The 1.4-mile-long Three Gorges Dam now assumes its role in controlling the deadly floods that have regularly ravaged China's farming heartland.
The 12-second series of blasts sent the 90-foot top section of the temporary cofferdam tumbling into the river, the official Xinhua News Agency reported.
The blast created 6,709,040 cubic feet of concrete fragments, said Li Yong'an, general manager of the Three Gorges project, Xinhua reported.
Officials zapped the water with electric pulses to drive away fish ahead of the blast, it reported. Ultrasonic monitoring showed 90 percent of the fish fled, it said, citing professor Tan Xichang from the Water Biological Engineering Institute.

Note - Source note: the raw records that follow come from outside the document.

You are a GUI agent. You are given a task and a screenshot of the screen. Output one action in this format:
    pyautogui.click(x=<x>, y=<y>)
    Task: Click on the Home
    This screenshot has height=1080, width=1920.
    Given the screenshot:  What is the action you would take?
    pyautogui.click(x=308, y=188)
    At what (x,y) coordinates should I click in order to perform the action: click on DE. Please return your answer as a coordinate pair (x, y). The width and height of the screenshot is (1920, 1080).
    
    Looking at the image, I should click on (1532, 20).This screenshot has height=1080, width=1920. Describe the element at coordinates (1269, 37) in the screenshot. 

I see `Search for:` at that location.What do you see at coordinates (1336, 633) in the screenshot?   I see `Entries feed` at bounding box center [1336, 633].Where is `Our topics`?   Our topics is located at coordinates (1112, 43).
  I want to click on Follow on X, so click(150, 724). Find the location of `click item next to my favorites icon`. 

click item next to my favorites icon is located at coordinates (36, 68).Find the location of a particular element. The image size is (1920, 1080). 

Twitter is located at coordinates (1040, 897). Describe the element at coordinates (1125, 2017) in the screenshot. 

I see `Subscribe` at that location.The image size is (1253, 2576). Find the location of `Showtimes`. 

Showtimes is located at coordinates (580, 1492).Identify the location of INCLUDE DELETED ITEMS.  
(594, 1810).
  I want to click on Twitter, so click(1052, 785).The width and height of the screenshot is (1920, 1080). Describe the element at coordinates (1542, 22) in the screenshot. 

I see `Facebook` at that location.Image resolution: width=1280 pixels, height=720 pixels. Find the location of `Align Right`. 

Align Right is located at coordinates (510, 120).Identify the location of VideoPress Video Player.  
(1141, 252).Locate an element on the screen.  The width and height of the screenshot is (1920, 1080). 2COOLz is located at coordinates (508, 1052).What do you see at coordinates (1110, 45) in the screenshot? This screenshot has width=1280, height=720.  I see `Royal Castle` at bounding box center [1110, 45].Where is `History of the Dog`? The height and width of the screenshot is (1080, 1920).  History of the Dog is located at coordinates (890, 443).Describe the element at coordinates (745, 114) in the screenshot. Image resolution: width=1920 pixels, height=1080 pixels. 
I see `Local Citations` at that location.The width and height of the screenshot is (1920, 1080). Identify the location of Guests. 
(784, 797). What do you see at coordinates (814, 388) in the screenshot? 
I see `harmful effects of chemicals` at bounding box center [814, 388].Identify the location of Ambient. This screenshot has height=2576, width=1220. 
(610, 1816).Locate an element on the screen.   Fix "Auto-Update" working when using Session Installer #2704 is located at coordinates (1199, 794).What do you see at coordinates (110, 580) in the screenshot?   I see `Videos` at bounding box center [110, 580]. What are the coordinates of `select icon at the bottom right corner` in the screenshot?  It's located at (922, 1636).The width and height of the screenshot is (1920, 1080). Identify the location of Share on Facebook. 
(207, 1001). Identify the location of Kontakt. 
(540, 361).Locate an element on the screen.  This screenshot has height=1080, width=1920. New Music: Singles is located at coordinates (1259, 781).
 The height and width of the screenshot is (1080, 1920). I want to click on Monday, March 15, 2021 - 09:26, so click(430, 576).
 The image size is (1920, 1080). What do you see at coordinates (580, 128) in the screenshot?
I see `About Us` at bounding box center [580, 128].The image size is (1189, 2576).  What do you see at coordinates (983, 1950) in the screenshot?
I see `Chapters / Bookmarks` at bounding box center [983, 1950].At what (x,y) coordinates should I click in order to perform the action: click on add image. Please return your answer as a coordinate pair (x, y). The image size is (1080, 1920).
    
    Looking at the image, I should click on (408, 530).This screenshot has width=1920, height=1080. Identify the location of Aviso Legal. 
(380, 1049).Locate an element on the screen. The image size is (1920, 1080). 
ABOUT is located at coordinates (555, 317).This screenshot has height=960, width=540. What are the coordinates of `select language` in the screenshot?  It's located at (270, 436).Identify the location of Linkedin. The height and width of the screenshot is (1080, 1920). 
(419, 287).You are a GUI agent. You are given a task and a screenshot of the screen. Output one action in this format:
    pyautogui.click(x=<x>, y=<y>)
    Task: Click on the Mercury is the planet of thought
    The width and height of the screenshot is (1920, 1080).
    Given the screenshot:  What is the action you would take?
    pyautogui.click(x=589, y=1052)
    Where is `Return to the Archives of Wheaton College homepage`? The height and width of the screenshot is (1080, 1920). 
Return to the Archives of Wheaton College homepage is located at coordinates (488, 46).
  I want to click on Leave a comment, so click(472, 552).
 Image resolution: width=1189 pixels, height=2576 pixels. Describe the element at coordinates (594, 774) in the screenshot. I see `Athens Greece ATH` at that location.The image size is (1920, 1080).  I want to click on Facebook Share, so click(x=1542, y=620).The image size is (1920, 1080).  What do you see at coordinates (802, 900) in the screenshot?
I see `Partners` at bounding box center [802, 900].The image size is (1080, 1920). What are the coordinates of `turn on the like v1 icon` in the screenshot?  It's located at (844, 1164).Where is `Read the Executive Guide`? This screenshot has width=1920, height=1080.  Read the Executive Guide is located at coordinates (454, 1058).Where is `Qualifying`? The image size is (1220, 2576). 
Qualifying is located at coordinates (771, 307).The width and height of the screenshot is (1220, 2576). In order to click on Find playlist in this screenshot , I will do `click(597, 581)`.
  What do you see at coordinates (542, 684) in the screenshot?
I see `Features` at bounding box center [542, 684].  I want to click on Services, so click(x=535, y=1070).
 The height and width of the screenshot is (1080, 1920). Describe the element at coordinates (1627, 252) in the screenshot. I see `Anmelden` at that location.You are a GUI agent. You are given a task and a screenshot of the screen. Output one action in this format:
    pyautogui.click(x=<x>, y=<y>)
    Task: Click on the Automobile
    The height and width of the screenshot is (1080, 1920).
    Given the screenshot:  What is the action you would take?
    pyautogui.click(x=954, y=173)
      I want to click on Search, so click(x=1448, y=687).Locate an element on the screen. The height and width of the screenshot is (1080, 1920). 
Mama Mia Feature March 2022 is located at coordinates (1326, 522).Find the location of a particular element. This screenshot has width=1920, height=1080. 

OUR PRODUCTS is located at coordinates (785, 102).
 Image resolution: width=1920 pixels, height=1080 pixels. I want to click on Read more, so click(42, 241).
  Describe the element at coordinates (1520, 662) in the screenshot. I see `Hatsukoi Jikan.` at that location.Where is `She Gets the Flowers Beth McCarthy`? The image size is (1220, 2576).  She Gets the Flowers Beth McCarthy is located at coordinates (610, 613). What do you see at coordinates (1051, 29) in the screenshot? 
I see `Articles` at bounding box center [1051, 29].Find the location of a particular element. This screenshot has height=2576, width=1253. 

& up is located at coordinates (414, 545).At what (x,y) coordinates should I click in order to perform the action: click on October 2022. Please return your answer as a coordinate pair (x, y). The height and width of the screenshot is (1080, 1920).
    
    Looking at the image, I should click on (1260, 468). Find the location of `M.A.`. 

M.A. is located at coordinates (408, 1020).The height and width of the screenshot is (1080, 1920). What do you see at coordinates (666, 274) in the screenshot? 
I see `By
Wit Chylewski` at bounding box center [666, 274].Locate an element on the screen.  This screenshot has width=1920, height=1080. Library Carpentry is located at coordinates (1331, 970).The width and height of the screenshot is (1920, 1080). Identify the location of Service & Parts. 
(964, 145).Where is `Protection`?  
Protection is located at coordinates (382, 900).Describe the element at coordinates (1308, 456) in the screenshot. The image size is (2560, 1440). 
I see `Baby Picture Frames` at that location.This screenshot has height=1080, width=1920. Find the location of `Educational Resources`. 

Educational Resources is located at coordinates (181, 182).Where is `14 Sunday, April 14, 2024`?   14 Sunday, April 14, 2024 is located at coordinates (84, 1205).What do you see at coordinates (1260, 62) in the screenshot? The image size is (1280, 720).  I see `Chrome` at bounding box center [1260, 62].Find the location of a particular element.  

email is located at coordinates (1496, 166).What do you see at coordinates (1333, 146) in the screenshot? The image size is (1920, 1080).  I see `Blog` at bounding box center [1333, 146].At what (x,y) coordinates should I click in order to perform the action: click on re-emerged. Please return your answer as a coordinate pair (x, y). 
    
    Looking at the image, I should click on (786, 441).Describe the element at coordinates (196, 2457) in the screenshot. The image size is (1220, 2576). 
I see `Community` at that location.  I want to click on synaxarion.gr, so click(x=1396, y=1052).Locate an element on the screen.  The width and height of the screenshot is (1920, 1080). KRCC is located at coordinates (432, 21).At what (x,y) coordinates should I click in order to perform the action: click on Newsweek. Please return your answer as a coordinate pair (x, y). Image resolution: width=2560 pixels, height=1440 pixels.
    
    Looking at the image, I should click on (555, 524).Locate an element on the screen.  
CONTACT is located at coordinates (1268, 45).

The Three Gorges Dam was completed last month, but its power-generation facilities are not slated to be finished until 2008. It is designed to eventually produce 22.4 million kilowatts of electricity — enough to light up Shanghai on a peak day with power to spare.
Some 191 tons of dynamite blew up the temporary dam, which was 1,900 feet long and 460 feet high, it reported. It was a little more than 100 yards upstream from the Three Gorges Dam.
The water level of the Three Gorges Reservoir will rise from its current height of 440 feet to 510 feet after the summer flood season is over, it reported.
At its full height, the water will to rise to 574 feet, although experts claim that no one really knows how high it will go because of silting and the area's irregular geography.
More than 1.13 million people have been relocated to make way for the dam and its reservoir, and officials are keen to show they are sensitive to the dam's massive environmental impact.